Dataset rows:
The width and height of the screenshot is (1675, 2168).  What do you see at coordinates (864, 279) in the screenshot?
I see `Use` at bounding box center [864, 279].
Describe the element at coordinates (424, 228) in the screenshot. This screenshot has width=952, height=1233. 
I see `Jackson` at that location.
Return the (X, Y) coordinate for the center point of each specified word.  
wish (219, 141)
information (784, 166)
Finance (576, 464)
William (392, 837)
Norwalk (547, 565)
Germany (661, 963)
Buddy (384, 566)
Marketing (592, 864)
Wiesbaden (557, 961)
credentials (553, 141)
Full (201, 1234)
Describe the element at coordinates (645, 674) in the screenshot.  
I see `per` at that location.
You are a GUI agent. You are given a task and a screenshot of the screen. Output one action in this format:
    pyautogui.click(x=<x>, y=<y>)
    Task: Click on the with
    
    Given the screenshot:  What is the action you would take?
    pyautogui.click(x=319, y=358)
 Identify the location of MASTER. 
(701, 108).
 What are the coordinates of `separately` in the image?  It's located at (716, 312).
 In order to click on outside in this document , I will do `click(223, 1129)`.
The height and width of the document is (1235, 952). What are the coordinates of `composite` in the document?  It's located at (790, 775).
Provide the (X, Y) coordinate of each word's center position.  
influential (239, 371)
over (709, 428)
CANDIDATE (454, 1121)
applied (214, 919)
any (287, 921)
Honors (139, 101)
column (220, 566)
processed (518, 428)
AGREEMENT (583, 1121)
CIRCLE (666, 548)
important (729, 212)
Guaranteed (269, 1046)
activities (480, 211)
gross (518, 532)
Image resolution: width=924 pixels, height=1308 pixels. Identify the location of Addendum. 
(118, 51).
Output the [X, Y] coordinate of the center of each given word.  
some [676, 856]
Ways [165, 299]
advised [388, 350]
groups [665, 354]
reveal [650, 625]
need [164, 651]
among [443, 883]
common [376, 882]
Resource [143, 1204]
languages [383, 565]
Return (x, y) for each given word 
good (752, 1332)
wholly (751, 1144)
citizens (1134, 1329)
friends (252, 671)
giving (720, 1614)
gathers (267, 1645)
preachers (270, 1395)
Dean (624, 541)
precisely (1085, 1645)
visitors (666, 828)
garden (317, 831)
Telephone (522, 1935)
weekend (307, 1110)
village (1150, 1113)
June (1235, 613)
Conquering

**What is asked**:
Present every row above as a numbered list, leaving out any blank lines.

**Full output**:
1. The width and height of the screenshot is (1675, 2168).  What do you see at coordinates (864, 279) in the screenshot?
2. I see `Use` at bounding box center [864, 279].
3. Describe the element at coordinates (424, 228) in the screenshot. This screenshot has width=952, height=1233. 
4. I see `Jackson` at that location.
5. Return the (X, Y) coordinate for the center point of each specified word.  
6. wish (219, 141)
7. information (784, 166)
8. Finance (576, 464)
9. William (392, 837)
10. Norwalk (547, 565)
11. Germany (661, 963)
12. Buddy (384, 566)
13. Marketing (592, 864)
14. Wiesbaden (557, 961)
15. credentials (553, 141)
16. Full (201, 1234)
17. Describe the element at coordinates (645, 674) in the screenshot.  
18. I see `per` at that location.
19. You are a GUI agent. You are given a task and a screenshot of the screen. Output one action in this format:
20.     pyautogui.click(x=<x>, y=<y>)
21.     Task: Click on the with
22.     Given the screenshot:  What is the action you would take?
23.     pyautogui.click(x=319, y=358)
24.  Identify the location of MASTER. 
25. (701, 108).
26.  What are the coordinates of `separately` in the image?  It's located at (716, 312).
27.  In order to click on outside in this document , I will do `click(223, 1129)`.
28. The height and width of the document is (1235, 952). What are the coordinates of `composite` in the document?  It's located at (790, 775).
29. Provide the (X, Y) coordinate of each word's center position.  
30. influential (239, 371)
31. over (709, 428)
32. CANDIDATE (454, 1121)
33. applied (214, 919)
34. any (287, 921)
35. Honors (139, 101)
36. column (220, 566)
37. processed (518, 428)
38. AGREEMENT (583, 1121)
39. CIRCLE (666, 548)
40. important (729, 212)
41. Guaranteed (269, 1046)
42. activities (480, 211)
43. gross (518, 532)
44. Image resolution: width=924 pixels, height=1308 pixels. Identify the location of Addendum. 
45. (118, 51).
46. Output the [X, Y] coordinate of the center of each given word.  
47. some [676, 856]
48. Ways [165, 299]
49. advised [388, 350]
50. groups [665, 354]
51. reveal [650, 625]
52. need [164, 651]
53. among [443, 883]
54. common [376, 882]
55. Resource [143, 1204]
56. languages [383, 565]
57. Return (x, y) for each given word 
58. good (752, 1332)
59. wholly (751, 1144)
60. citizens (1134, 1329)
61. friends (252, 671)
62. giving (720, 1614)
63. gathers (267, 1645)
64. preachers (270, 1395)
65. Dean (624, 541)
66. precisely (1085, 1645)
67. visitors (666, 828)
68. garden (317, 831)
69. Telephone (522, 1935)
70. weekend (307, 1110)
71. village (1150, 1113)
72. June (1235, 613)
73. Conquering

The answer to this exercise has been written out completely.